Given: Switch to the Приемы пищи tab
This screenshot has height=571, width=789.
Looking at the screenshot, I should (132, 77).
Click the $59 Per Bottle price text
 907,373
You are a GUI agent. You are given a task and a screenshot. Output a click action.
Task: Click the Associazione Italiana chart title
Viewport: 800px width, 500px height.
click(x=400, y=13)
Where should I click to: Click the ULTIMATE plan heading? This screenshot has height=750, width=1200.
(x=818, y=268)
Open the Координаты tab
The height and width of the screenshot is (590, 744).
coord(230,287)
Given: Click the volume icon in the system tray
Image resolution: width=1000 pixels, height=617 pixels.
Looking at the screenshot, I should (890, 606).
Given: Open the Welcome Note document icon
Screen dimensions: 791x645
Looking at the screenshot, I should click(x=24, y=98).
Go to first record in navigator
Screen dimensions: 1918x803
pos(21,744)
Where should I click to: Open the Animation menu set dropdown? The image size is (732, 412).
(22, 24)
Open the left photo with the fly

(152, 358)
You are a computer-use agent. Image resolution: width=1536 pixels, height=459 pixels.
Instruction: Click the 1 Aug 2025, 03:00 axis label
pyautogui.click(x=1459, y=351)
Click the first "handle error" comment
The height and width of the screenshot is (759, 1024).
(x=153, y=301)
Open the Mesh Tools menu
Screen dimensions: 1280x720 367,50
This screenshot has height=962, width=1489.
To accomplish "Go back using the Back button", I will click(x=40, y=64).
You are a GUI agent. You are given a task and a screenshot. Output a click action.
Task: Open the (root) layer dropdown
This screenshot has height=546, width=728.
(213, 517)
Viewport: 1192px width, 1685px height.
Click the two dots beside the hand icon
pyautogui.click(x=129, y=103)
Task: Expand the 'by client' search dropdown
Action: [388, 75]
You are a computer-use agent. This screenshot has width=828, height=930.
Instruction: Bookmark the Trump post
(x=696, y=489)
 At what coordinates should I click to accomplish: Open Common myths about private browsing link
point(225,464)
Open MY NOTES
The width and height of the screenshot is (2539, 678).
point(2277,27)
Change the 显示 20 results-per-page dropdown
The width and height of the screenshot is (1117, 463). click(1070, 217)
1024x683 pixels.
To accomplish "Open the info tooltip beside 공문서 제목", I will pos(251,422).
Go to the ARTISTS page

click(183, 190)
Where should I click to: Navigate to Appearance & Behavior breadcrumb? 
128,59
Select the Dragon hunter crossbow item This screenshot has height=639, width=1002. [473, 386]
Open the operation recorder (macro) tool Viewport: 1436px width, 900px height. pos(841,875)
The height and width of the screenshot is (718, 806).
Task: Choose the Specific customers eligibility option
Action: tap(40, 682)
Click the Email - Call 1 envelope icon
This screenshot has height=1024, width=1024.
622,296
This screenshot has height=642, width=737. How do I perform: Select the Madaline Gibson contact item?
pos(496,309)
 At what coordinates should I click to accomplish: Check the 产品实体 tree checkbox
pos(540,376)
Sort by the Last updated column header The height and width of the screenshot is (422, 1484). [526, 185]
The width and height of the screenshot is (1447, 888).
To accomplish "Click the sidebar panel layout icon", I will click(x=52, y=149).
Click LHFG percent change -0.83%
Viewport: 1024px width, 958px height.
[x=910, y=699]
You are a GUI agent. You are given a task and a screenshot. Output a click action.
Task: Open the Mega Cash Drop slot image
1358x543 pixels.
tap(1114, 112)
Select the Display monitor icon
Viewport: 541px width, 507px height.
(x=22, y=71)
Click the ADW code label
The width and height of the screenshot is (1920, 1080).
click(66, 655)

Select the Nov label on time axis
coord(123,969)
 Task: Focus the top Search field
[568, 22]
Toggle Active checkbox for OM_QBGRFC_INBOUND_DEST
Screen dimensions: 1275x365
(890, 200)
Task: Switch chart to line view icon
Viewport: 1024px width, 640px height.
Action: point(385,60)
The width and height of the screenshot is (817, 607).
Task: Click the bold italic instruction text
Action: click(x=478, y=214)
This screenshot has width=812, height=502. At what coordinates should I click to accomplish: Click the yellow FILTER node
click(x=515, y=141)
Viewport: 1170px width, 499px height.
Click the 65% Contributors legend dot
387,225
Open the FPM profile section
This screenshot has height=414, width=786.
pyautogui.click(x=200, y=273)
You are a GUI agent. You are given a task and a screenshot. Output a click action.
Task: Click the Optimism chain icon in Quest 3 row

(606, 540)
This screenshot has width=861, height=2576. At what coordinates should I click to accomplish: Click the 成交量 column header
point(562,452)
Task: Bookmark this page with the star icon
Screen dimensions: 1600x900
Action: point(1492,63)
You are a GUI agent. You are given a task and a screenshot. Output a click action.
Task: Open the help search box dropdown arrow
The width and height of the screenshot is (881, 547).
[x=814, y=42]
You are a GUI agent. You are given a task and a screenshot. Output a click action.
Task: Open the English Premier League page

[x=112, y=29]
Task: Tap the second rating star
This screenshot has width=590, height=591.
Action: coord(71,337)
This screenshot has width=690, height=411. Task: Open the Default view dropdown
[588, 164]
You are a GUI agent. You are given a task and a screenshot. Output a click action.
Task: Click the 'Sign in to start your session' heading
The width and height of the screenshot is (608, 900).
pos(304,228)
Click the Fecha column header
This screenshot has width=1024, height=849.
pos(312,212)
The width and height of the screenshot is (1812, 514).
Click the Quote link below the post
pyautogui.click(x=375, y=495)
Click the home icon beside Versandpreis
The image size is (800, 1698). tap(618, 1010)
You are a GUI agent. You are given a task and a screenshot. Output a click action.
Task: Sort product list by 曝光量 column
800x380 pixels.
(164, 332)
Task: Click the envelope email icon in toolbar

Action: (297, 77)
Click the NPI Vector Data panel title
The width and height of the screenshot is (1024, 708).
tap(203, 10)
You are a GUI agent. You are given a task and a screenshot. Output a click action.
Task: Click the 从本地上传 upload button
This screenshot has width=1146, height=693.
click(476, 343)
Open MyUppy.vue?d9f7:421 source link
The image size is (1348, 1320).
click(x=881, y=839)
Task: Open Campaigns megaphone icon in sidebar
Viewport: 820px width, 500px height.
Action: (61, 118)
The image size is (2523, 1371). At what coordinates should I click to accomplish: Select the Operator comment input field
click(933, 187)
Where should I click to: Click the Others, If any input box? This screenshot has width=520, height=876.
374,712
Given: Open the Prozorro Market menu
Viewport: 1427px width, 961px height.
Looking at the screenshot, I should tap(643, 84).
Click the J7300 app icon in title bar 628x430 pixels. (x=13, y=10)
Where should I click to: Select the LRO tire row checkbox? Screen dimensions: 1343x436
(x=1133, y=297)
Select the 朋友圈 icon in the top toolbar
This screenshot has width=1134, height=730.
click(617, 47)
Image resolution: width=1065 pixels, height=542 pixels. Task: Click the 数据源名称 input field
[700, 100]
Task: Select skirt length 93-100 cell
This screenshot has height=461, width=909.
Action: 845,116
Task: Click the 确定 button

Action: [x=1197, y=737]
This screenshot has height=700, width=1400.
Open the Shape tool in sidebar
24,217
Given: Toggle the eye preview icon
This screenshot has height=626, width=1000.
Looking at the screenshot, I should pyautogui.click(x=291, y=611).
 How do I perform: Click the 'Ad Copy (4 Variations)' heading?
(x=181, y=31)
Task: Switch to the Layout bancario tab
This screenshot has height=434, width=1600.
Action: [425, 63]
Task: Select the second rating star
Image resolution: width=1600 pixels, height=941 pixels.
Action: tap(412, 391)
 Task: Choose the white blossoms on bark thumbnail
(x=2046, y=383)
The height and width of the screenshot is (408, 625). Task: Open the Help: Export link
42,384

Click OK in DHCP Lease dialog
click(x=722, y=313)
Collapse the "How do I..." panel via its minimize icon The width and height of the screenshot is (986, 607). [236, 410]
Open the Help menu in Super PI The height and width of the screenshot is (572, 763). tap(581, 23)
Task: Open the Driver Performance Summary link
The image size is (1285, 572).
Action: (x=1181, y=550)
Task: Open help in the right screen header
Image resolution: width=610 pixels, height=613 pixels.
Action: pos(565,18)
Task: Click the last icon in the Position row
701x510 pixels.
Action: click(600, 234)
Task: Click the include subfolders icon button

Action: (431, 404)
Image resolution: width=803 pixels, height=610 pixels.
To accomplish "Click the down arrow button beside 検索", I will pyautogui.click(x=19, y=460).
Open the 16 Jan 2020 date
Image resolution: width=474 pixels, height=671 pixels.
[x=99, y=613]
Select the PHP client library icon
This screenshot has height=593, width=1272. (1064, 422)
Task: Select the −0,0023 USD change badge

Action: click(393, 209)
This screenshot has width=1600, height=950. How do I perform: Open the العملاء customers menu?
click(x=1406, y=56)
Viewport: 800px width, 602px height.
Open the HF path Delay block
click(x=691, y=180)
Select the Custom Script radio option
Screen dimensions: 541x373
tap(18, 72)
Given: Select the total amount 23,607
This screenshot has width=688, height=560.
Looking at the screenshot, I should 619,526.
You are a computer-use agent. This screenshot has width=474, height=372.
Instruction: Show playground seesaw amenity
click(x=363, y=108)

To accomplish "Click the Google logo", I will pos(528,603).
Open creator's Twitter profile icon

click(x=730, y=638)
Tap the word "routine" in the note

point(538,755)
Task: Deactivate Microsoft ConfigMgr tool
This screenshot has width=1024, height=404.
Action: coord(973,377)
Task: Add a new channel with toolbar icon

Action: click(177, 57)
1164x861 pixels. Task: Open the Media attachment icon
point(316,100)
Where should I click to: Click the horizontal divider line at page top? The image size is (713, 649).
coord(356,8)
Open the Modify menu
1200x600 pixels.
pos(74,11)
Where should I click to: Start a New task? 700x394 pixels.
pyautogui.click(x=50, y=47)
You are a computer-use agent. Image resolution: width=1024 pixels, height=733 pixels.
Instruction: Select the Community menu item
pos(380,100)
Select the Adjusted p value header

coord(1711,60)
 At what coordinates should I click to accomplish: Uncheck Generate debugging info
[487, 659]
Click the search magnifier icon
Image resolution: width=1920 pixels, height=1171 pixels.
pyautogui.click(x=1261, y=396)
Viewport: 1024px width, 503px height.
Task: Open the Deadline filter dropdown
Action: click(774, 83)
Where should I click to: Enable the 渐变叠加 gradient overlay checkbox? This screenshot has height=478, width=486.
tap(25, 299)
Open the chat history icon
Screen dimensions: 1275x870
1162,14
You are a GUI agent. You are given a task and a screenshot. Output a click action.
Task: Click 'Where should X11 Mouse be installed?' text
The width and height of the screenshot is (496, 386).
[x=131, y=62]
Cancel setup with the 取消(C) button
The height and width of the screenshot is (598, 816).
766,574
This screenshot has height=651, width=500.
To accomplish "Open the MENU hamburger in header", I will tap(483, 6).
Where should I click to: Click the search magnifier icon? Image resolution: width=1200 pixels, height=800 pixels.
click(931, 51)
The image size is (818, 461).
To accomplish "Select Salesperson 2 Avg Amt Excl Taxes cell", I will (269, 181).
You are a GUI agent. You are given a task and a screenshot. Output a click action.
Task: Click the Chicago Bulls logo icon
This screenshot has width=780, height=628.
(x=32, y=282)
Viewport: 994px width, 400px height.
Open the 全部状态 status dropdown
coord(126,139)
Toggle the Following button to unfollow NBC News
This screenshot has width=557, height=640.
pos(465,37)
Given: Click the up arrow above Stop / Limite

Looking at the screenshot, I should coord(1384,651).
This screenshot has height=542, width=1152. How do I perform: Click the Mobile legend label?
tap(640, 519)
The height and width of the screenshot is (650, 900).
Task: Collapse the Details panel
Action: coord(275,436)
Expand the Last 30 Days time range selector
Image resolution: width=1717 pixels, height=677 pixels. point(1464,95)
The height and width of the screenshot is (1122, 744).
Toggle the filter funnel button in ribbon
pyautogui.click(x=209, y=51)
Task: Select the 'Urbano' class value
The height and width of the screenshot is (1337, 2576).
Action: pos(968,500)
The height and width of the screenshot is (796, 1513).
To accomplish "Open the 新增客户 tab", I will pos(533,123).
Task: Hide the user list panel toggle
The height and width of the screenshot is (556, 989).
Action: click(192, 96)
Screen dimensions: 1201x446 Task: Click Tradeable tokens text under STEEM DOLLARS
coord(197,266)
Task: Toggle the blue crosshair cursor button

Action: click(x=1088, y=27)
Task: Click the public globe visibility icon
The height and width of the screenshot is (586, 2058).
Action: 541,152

=-=-=

Copy the records above faithfully. Begin at their first line, end at the line containing "Given: Open the Welcome Note document icon", and include nothing else.

**Answer area**
Given: Switch to the Приемы пищи tab
This screenshot has height=571, width=789.
Looking at the screenshot, I should (132, 77).
Click the $59 Per Bottle price text
 907,373
You are a GUI agent. You are given a task and a screenshot. Output a click action.
Task: Click the Associazione Italiana chart title
Viewport: 800px width, 500px height.
click(x=400, y=13)
Where should I click to: Click the ULTIMATE plan heading? This screenshot has height=750, width=1200.
(x=818, y=268)
Open the Координаты tab
The height and width of the screenshot is (590, 744).
coord(230,287)
Given: Click the volume icon in the system tray
Image resolution: width=1000 pixels, height=617 pixels.
Looking at the screenshot, I should (890, 606).
Given: Open the Welcome Note document icon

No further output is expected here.